Getting Started Main Features Examples

【Smart Mode】How to enter the URL correctly

2018-10-15 19:33:32
654 views

Abstract:This tutorial mainly introduces how to enter the URL correctly in smart mode.

In Smart Mode, when we create a new task, whether the URL is entered correctly is critical to the final extraction result. This article focuses on how to enter the URL correctly so that everyone can extract the data they want.

1. The location of the entered URL:

(1) On the scraper home page: only one URL can be entered.

(2) Create a new smart mode task and open the URL edit window:

Smart mode supports entering multiple URLs or importing URLs from local files (currently only TXT format files are supported, and the rest of the file formats are under development).
When entering/importing URLs in this window, please ensure that the format meets the following requirements:

ⅰ. All web pages belong to the same website;
ⅱ. Multiple URLs should be separated by the Enter key to ensure that there is only one URL per line;
ⅲ. All web pages belong to the same type, for example, list-type page or details page.
P.S.  Different pages of different websites or different types of web pages of the same website should be set up with different tasks.

(3) In the interface where the smart mode task is opened:

Here you can edit the URL. If you have more than 200, please modify the local file directly.
P.S.  If you are importing a URL from a local file, the changes here will not affect the local file.

The format of the URL after editing should meet the requirements in section (2) above.
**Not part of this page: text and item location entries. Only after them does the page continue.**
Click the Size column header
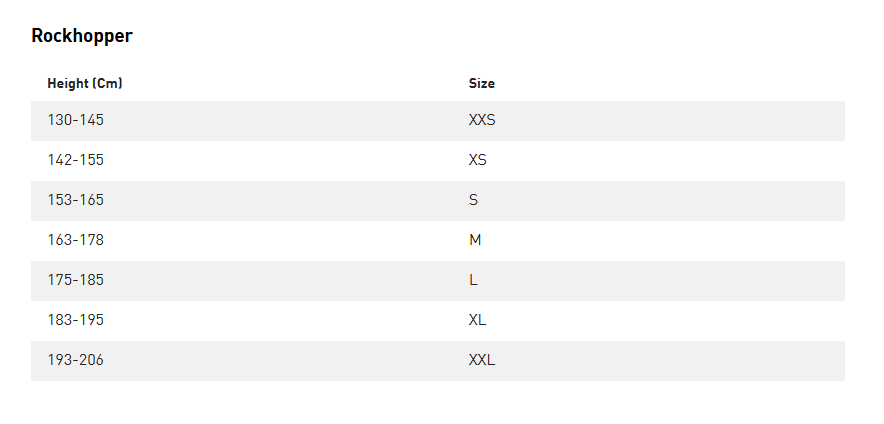884x424 pixels. pos(482,84)
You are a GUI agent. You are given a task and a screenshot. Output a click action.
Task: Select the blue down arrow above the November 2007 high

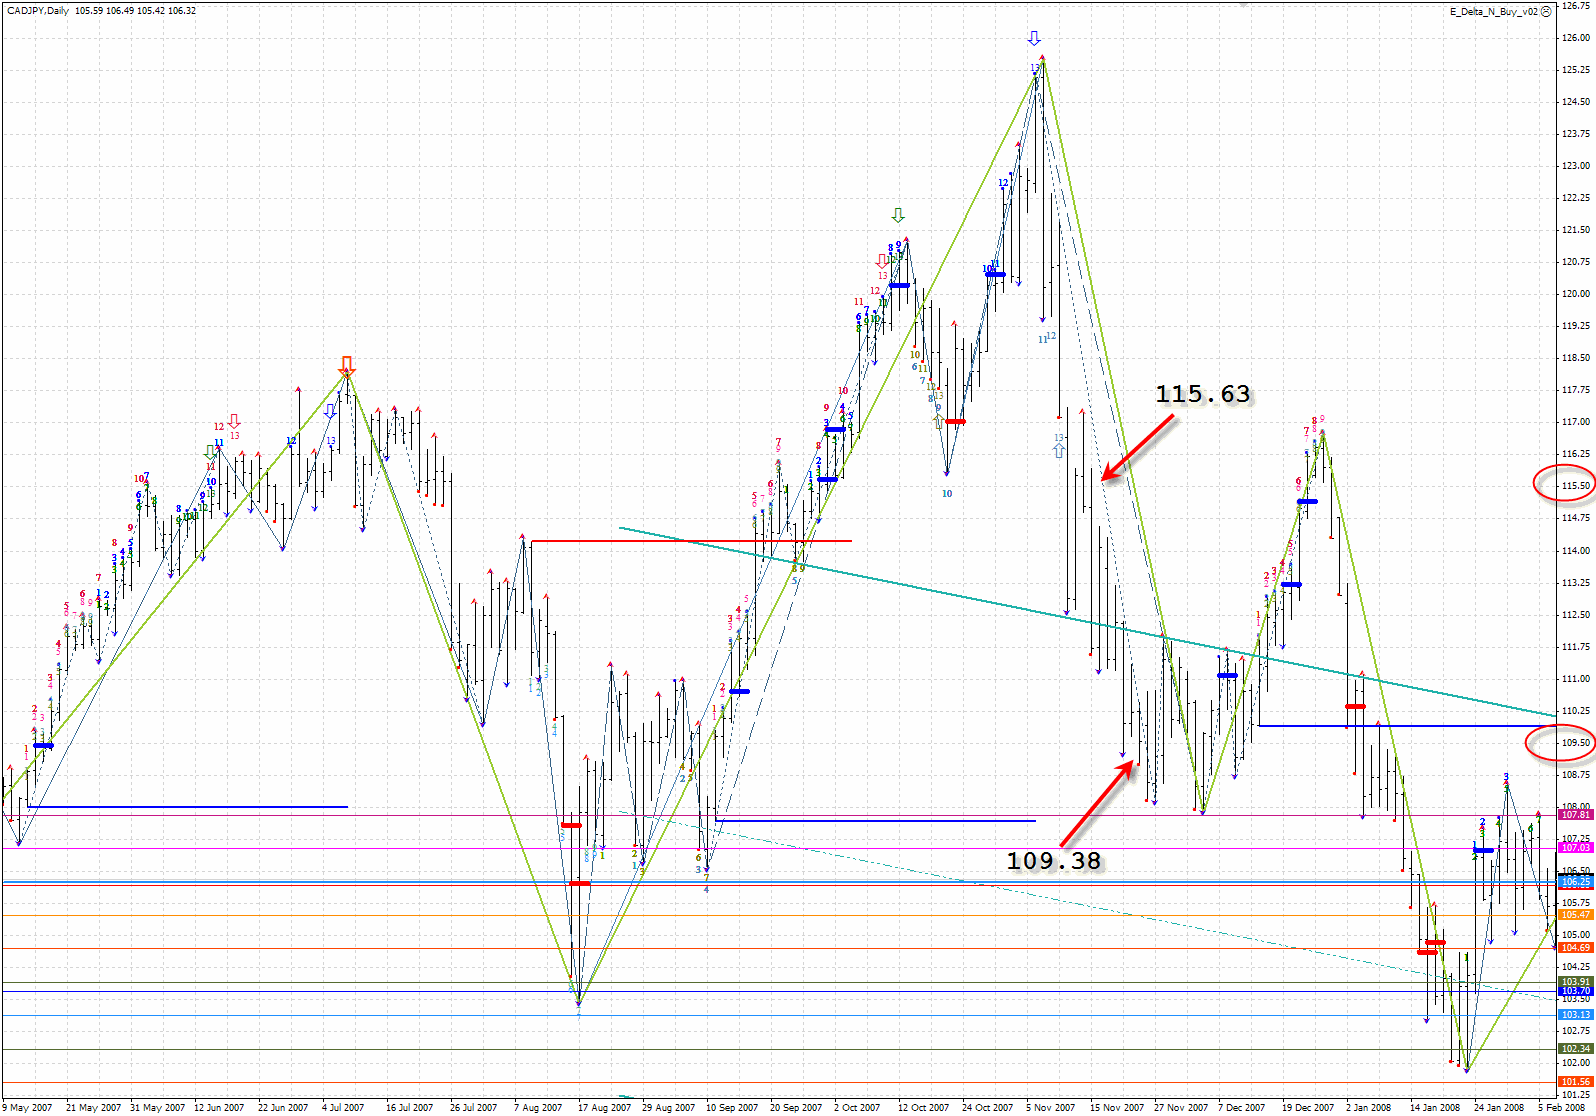[x=1034, y=39]
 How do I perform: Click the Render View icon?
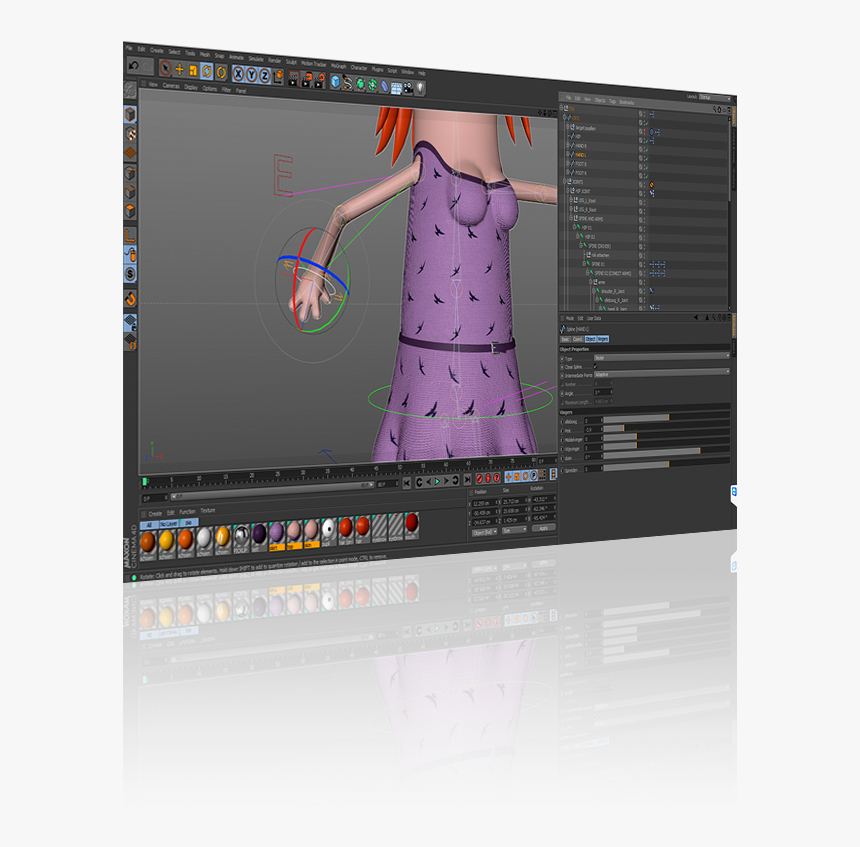(x=294, y=78)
2. Source of the input URL:

In Smart Mode, ScrapeStorm can automatically turn the page, but can’t perform operations such as inputting text and searching (if you need to do these things, please use Flowchart Mode).

So the input URL should be a page that has completed the search operation, showing the content that needs to be scraped eventually (or the first of the consecutive pages that need to be scraped).
For example: single URL extraction, search for “The Kite Runner” in Goodreads, open the corresponding page, copy the URL.

 

For example: single URL extraction, after searching for “mac pro” through Amazon, get the search result list page and copy the URL of the first page.

For example: multi-URL extraction, search for “restaurant” and “bar” in yelp, copy the URL separately.